|the tamaracks are putting on their show|
It's late autumn now,and most days much chillier. The tamaracks have turned golden; they're usually the last little bright burst of color before it really gets dreary outdoors, giving us all the heads-up to finish our last-minute gardening, get the firewood in, and put the storm windows in place for the winter.
Inside we are snug as bugs in a rug. The windows are not often open these days and the heat is on. Everyone has been making such beautiful fabric, either busy making gifts for the holiday season, or getting things made for our first annual studio sale to be held here the first two Saturdays in December.

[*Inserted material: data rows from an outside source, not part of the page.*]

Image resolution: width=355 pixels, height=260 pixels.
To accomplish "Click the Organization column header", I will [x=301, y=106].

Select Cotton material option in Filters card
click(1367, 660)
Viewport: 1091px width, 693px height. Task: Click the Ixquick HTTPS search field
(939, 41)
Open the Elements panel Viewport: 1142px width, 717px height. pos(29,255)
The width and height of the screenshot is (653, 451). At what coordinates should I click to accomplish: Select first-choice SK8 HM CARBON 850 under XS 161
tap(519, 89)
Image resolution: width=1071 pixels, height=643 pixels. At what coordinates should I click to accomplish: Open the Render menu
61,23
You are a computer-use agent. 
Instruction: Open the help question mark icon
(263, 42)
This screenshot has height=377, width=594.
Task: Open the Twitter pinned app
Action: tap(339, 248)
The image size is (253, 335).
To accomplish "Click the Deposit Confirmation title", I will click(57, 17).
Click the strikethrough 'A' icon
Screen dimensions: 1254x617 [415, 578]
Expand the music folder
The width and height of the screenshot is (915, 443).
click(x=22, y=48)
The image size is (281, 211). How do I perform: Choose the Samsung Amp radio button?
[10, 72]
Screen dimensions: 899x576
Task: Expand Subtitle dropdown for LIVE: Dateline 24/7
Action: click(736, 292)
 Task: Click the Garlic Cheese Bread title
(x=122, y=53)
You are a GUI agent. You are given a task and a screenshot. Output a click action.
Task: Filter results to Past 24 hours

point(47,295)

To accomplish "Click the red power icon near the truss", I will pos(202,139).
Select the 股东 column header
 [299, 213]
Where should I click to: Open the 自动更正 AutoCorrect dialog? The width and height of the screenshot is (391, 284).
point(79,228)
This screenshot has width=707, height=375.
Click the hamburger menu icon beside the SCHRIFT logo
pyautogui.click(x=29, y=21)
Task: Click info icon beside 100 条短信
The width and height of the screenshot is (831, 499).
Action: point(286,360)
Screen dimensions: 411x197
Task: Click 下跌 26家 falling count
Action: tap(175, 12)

Of course, the production weavers (i.e., teaching faculty) for Eaton Hill are churning out cotton dishtowels, colorful placemats, and wool/silk and alpaca scarves and throws as fast as they possibly can, in between all their other duties here.
Sandra and Stevie have been working on a shadow weave countermarche set-up...cotton runners in very strong jewel tones. It's a lively pattern that keeps both of them on their toes! It's the shadow weave gamp out of the 2004 Jan/Feb issue of Handwoven.
Sandra has also been working on a sumptuously heavy cotton runner. The latest combination of red warp and tobacco weft is really a stunner. It looks so old-world european. Certainly this will be a visually warming addition to a wintertime interior.
Susan O. has been weaving another run of the twill stripe cotton dishtowels that everyone here is fairly mad about this fall. Towels like this will feature heavily at the studio sale. They were super-popular last year. We sold every single one! So this year EVERYONE is making them.
Pat is doing her version of a twill plaid dishtowel that has become a standard around here, in beautiful seagreens and blues.
Susan W. has been experimenting with cotton/linen toweling and is currently setting up for a fine cotton herringbone fabric that she hopes to make a skirt out of. She is on a clothing fabric quest!
Lynnette has been weaving up a few silk scarves in an 8-harness plaited twill. They are so fine and delicate! She changed the treadling for each scarf, so they all have a very different effect.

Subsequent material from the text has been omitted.